• _WHAT YOU NEED TO DO_: In the records below, copy the line that contains "Select Integrations in account settings menu" and each line after it, word for word, through the last.

### INPUT RECORDS

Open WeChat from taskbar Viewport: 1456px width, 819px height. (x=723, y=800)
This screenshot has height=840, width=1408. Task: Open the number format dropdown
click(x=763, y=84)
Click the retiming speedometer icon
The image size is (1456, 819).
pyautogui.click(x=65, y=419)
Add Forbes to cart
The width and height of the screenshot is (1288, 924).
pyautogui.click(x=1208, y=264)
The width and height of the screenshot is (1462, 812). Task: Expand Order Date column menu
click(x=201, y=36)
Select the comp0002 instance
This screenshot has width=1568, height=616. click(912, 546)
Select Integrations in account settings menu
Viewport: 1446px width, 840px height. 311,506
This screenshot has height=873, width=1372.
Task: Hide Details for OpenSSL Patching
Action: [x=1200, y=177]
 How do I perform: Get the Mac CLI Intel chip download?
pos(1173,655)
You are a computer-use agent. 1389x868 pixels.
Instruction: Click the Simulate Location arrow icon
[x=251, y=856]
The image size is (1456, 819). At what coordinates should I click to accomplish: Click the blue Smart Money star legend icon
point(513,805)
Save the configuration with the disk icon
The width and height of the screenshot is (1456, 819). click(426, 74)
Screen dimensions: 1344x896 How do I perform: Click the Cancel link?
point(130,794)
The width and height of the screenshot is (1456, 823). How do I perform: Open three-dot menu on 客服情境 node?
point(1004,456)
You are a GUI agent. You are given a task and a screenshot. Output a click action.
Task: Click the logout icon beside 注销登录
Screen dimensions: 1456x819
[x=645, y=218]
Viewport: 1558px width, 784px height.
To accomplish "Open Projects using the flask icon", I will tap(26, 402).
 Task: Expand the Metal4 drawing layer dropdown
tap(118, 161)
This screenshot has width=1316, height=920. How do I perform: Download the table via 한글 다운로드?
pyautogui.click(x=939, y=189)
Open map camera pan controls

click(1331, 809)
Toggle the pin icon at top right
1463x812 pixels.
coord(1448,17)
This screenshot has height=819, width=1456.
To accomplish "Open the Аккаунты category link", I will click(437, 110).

######

• _RESPONSE TO THE EXERCISE_:
Select Integrations in account settings menu
Viewport: 1446px width, 840px height. 311,506
This screenshot has height=873, width=1372.
Task: Hide Details for OpenSSL Patching
Action: [x=1200, y=177]
 How do I perform: Get the Mac CLI Intel chip download?
pos(1173,655)
You are a computer-use agent. 1389x868 pixels.
Instruction: Click the Simulate Location arrow icon
[x=251, y=856]
The image size is (1456, 819). At what coordinates should I click to accomplish: Click the blue Smart Money star legend icon
point(513,805)
Save the configuration with the disk icon
The width and height of the screenshot is (1456, 819). click(426, 74)
Screen dimensions: 1344x896 How do I perform: Click the Cancel link?
point(130,794)
The width and height of the screenshot is (1456, 823). How do I perform: Open three-dot menu on 客服情境 node?
point(1004,456)
You are a GUI agent. You are given a task and a screenshot. Output a click action.
Task: Click the logout icon beside 注销登录
Screen dimensions: 1456x819
[x=645, y=218]
Viewport: 1558px width, 784px height.
To accomplish "Open Projects using the flask icon", I will tap(26, 402).
 Task: Expand the Metal4 drawing layer dropdown
tap(118, 161)
This screenshot has width=1316, height=920. How do I perform: Download the table via 한글 다운로드?
pyautogui.click(x=939, y=189)
Open map camera pan controls

click(1331, 809)
Toggle the pin icon at top right
1463x812 pixels.
coord(1448,17)
This screenshot has height=819, width=1456.
To accomplish "Open the Аккаунты category link", I will click(437, 110).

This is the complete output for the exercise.